**What the task requires**
Leaving out the pictures, please reproduce exactly and only the lines from the one that contains "You are a computer-use agent. Viewport: 381px" through the last line below.

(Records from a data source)
--

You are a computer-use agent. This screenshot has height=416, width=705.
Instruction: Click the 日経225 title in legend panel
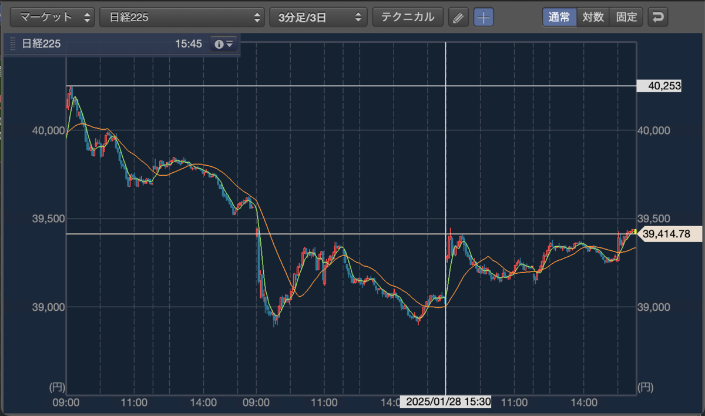pyautogui.click(x=41, y=44)
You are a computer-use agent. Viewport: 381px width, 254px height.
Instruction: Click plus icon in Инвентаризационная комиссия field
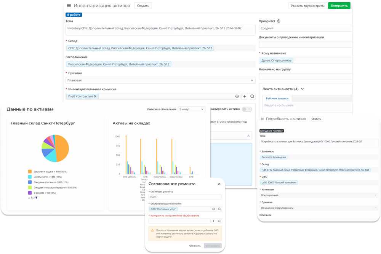(245, 96)
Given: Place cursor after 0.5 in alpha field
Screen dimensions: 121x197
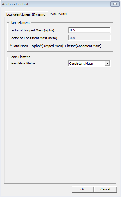Looking at the screenshot, I should 75,30.
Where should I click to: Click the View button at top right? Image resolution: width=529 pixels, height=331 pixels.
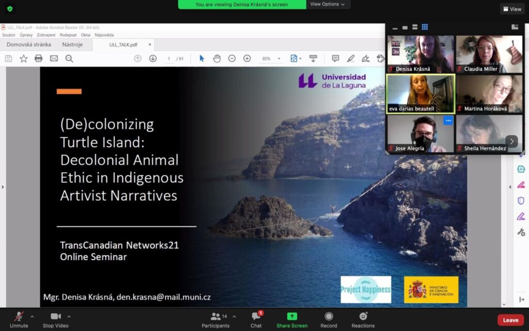(x=512, y=9)
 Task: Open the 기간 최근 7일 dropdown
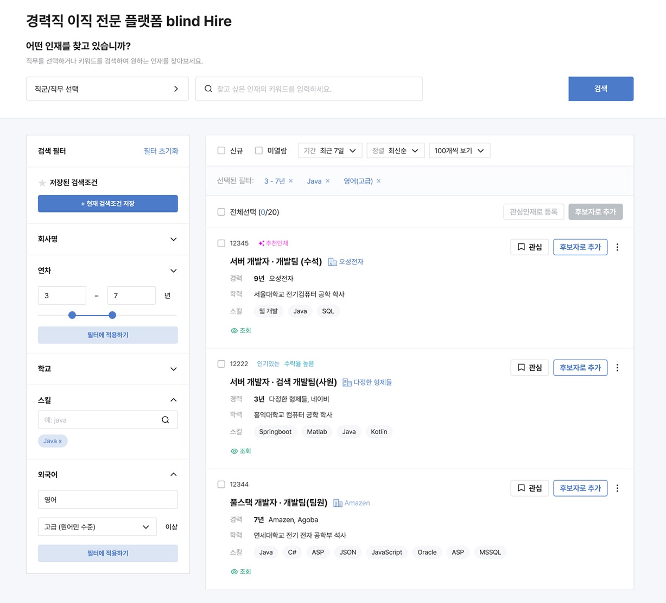(x=329, y=150)
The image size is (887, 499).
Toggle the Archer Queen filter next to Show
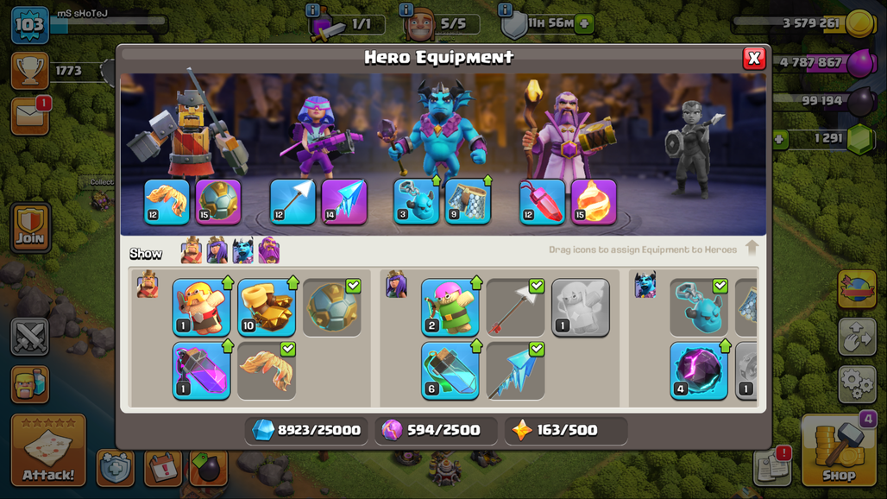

--

**Answer for this exercise**
You are a computer-use agent. Viewport: 381px width, 254px height.
Instruction: Click plus icon in Инвентаризационная комиссия field
(245, 96)
Given: Place cursor after 0.5 in alpha field
Screen dimensions: 121x197
Looking at the screenshot, I should 75,30.
Where should I click to: Click the View button at top right? Image resolution: width=529 pixels, height=331 pixels.
(x=512, y=9)
 Task: Open the 기간 최근 7일 dropdown
(x=329, y=150)
The image size is (887, 499).
Toggle the Archer Queen filter next to Show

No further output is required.